Dataset entries
────────────────

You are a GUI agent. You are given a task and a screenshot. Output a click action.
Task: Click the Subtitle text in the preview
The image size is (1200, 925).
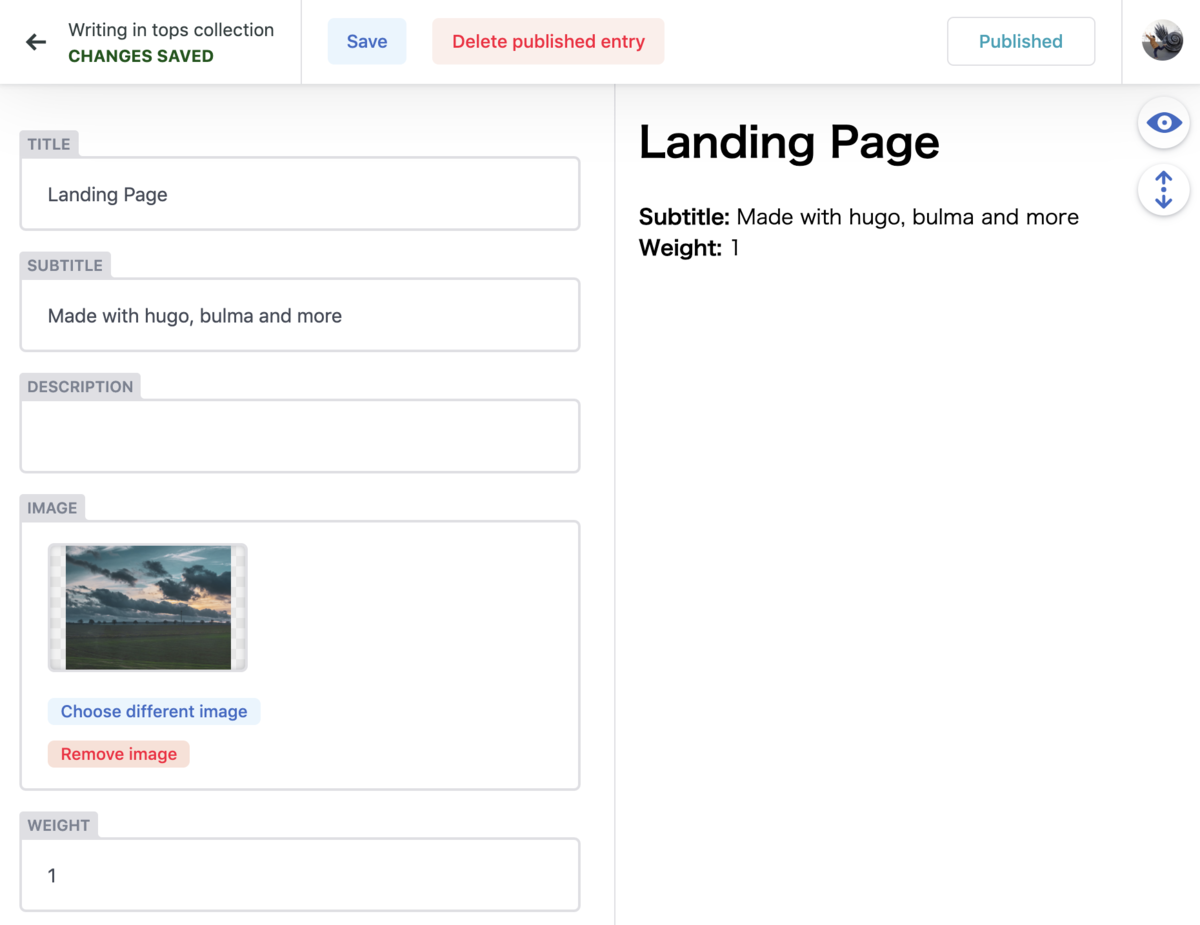tap(858, 216)
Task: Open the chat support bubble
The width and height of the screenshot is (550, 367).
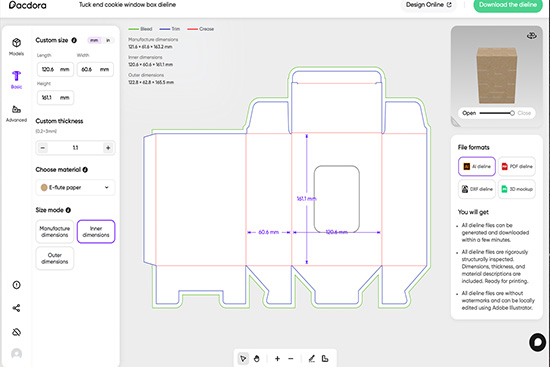Action: [x=537, y=342]
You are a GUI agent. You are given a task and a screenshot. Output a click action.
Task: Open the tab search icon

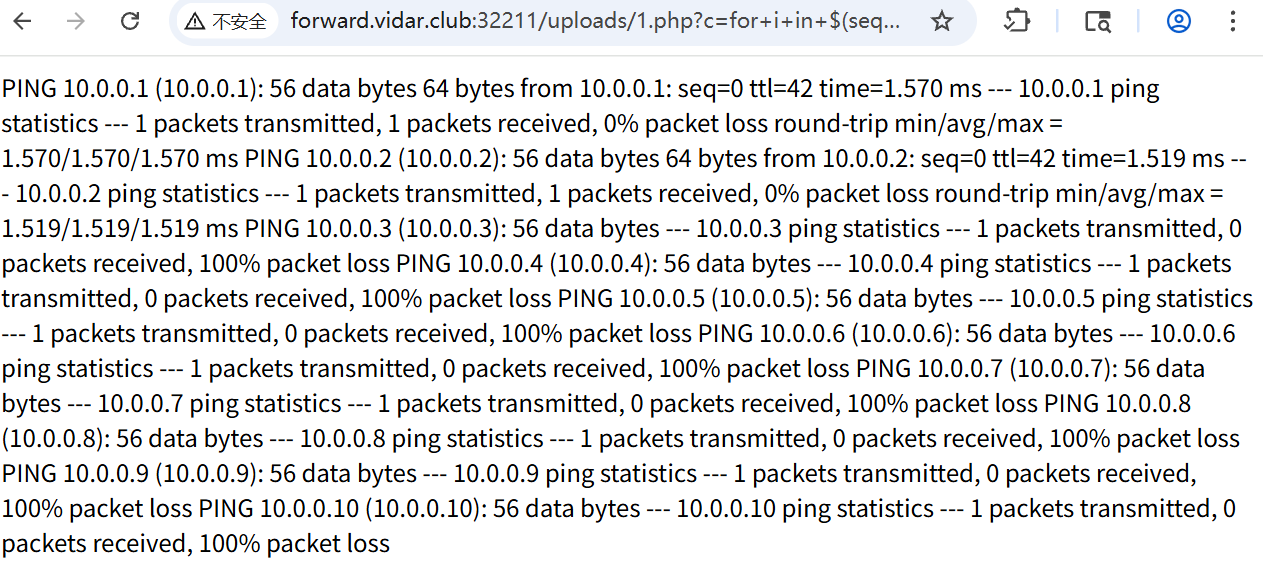[x=1098, y=21]
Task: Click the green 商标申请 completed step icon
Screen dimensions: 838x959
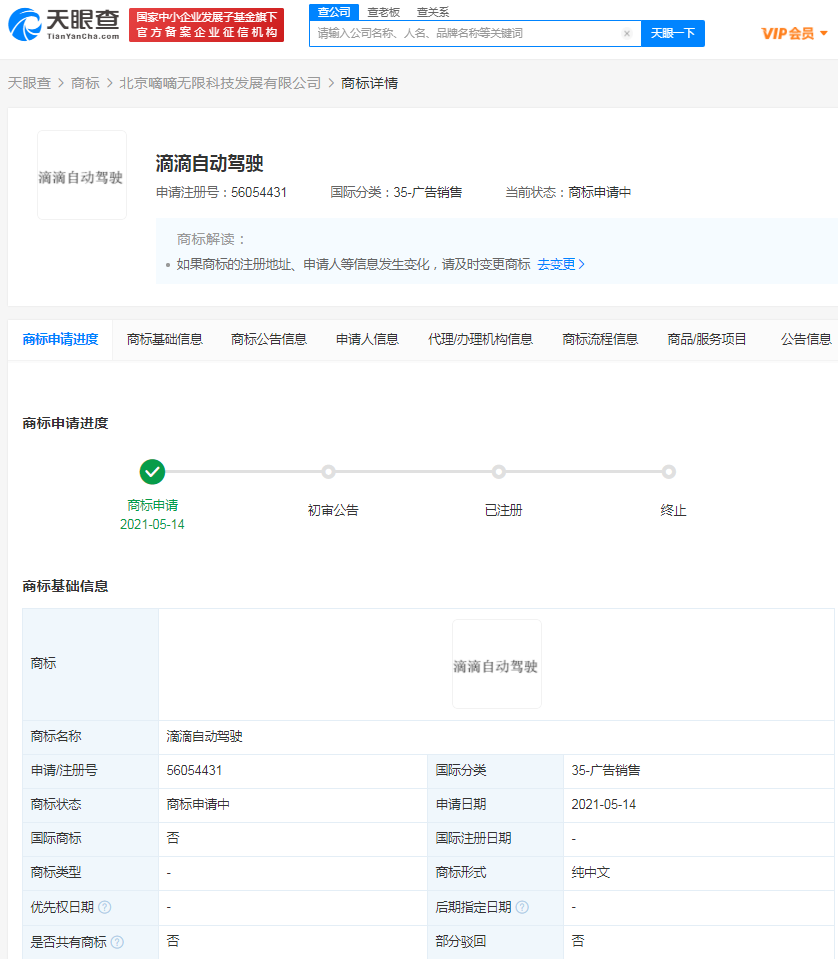Action: (x=151, y=470)
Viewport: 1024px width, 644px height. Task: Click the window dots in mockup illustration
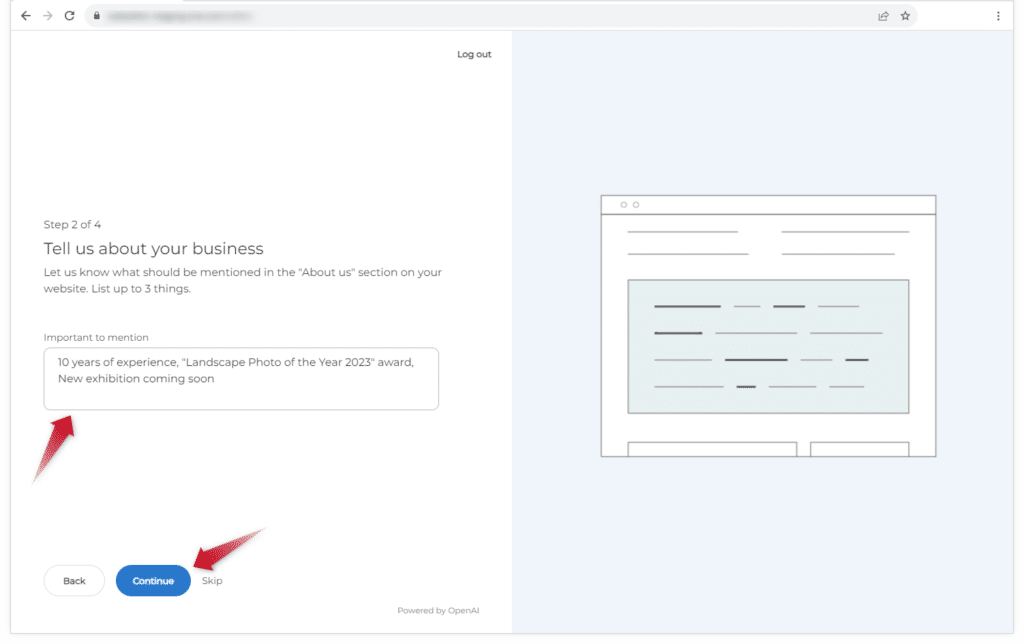[x=629, y=205]
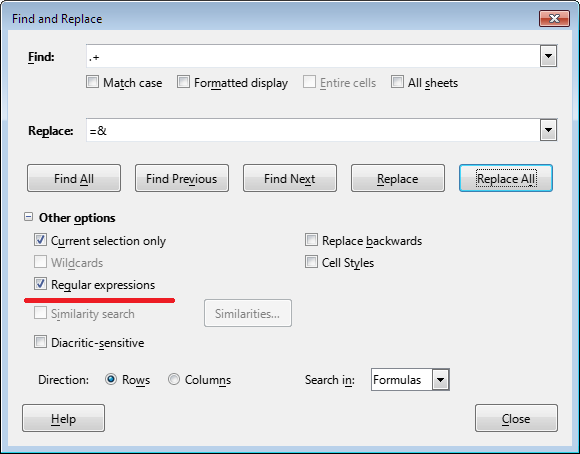Open the Find history dropdown arrow
The height and width of the screenshot is (454, 580).
pos(548,56)
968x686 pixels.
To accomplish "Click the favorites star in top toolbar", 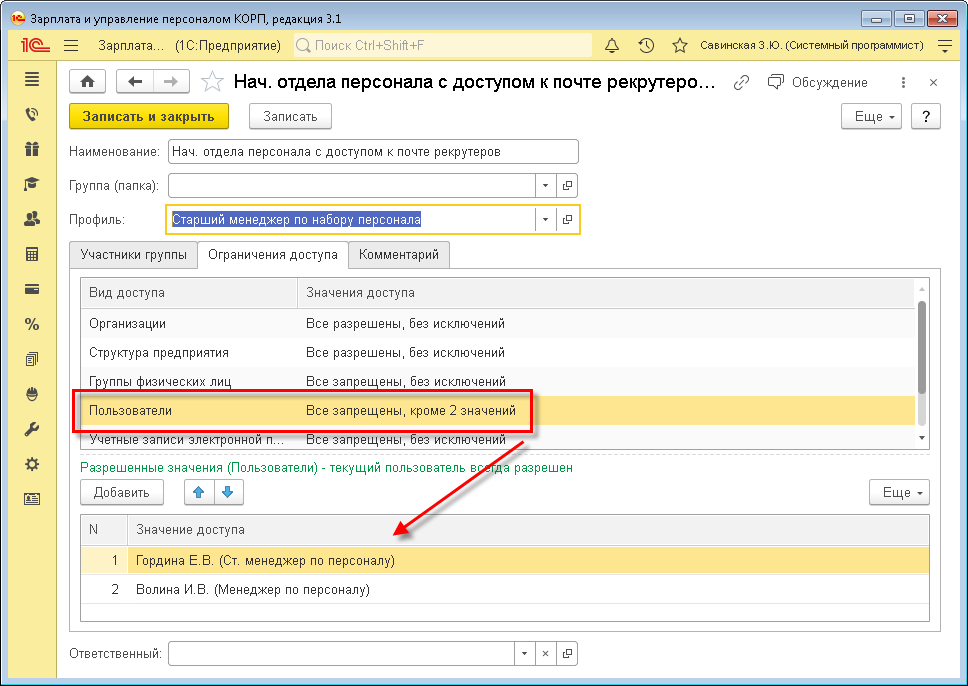I will click(680, 46).
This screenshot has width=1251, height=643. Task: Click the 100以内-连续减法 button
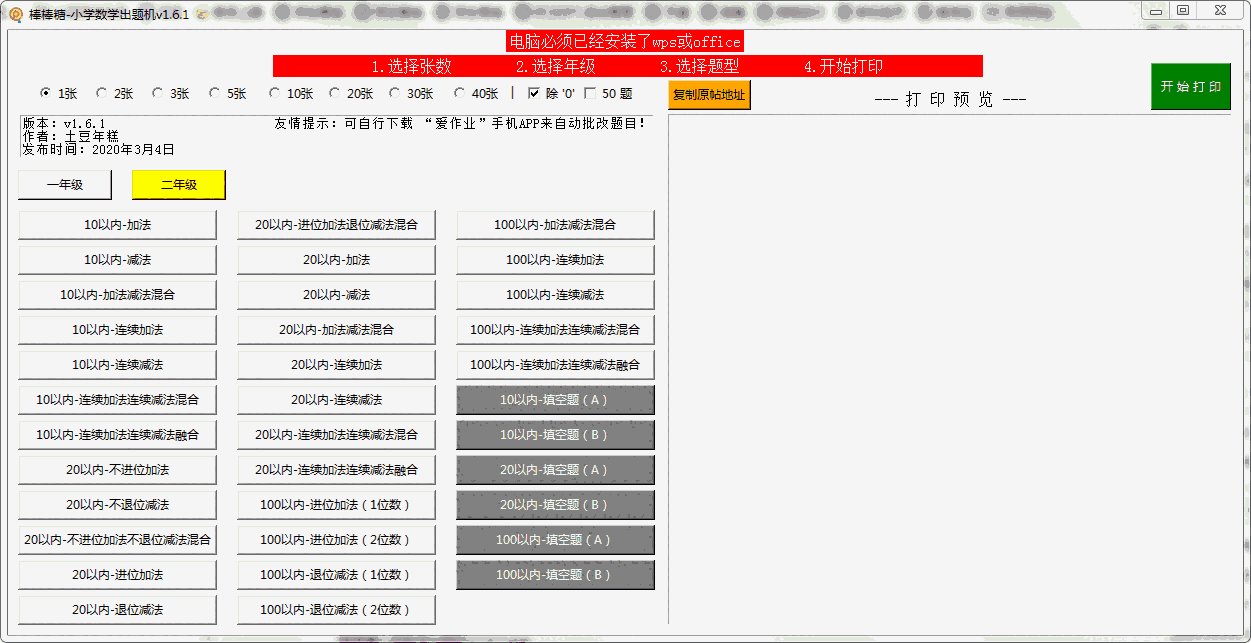point(555,294)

────────────────

From the entries above, copy exactly the lines starting at the one with "Task: Click the Subtitle text in the preview" and stopping at the one with "968x686 pixels.", keeping both ends. Drop the pictures.

Task: Click the Subtitle text in the preview
The image size is (1200, 925).
tap(858, 216)
Task: Open the chat support bubble
The width and height of the screenshot is (550, 367).
Action: [x=537, y=342]
You are a GUI agent. You are given a task and a screenshot. Output a click action.
Task: Open the tab search icon

[x=1098, y=21]
Task: Click the green 商标申请 completed step icon
Screen dimensions: 838x959
Action: (x=151, y=470)
Viewport: 1024px width, 644px height. Task: Click the window dots in mockup illustration
[x=629, y=205]
Open the Find history dropdown arrow
The height and width of the screenshot is (454, 580).
pos(548,56)
968x686 pixels.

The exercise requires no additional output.